La politique des savoirs dans la société du risque

2004

Ulrich Beck enseigne à l’Institut de Sociologie de Munich. Son livre, La société du risque, écrit entre Bhopal et Tchernobyl a connu en Allemagne (1986) puis dans le monde anglo-saxon un énorme succès et a fortement influencé la pensée écologiste.

Si le sociologue s’est rapproché dans les années 1990 d’Anthony Giddens et d’une pensée"Troisième voie", le premier Beck des années 1980 nous apporte une pensée forte et radicale. Beck poursuit la grande réflexion de Weber. Il considère que le processus de modernisation et de rationalisation, qui avait sapé la société féodale et engendré la société industrielle, se poursuit aujourd’hui -sur un mode réflexif rejetant les icônes du progrès- pour nous conduire dans un nouvel âge historique, la "société du risque".

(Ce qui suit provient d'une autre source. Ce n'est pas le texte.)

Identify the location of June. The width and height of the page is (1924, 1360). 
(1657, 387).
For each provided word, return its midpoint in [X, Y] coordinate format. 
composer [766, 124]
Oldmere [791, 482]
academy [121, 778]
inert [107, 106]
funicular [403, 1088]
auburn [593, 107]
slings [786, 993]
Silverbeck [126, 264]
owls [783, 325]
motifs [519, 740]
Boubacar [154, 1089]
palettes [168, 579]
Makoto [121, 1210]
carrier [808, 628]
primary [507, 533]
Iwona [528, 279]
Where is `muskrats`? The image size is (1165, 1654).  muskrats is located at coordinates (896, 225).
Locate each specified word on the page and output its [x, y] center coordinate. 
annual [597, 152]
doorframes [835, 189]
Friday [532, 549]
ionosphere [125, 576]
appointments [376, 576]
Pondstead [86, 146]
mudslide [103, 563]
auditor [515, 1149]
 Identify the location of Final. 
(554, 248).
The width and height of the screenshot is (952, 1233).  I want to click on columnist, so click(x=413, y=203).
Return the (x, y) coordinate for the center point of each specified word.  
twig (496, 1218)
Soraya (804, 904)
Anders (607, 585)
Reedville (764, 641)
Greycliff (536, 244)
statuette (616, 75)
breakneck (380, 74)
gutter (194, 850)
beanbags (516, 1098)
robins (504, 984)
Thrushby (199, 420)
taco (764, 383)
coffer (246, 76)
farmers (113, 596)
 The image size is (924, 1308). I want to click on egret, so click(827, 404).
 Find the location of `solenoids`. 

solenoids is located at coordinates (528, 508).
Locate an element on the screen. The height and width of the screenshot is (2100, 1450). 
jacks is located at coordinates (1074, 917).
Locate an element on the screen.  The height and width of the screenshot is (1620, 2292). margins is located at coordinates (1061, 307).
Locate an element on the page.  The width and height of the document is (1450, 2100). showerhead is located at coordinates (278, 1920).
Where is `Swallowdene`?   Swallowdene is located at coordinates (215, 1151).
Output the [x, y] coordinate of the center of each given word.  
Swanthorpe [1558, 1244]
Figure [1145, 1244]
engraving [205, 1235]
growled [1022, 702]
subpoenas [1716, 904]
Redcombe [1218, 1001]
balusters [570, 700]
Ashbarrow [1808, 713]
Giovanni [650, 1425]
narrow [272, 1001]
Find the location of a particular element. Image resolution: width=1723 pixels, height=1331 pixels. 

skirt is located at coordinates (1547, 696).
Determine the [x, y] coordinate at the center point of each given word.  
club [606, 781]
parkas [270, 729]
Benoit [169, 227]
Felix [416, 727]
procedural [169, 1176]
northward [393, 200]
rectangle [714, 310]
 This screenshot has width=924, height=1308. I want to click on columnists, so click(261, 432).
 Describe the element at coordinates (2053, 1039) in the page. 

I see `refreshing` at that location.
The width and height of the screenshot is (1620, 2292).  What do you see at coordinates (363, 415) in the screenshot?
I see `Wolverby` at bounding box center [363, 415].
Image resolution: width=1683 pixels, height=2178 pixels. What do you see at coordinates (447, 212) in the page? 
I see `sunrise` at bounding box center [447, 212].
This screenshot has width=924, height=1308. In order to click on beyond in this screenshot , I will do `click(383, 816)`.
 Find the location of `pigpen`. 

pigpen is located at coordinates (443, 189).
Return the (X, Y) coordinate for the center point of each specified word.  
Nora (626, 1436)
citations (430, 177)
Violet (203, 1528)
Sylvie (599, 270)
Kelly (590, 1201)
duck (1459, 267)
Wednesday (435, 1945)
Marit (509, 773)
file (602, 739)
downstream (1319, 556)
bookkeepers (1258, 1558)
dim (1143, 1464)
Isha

La société du risque n’est pas une société où la vie est plus dangereuse, mais où l’incertitude et les risques envahissent les consciences et la scène politique. Du coup ce sont aussi les savoirs scientifiques qui acquièrent une nouvelle importance dans l’espace public, à la fois plus controversés et plus indispensables.
Ce texte écrit à la fin des années 1980 nous permet non seulement de sentir le contexte critique qui a rendu possible l’affirmation du principe de précaution (pas encore évoqué ici), mais aussi d’ouvrir de premières pistes pour faire entrer les techniques et les sciences en démocratie. Car la société du risque est une société "scientifisée", qui en retour doit politiser la science.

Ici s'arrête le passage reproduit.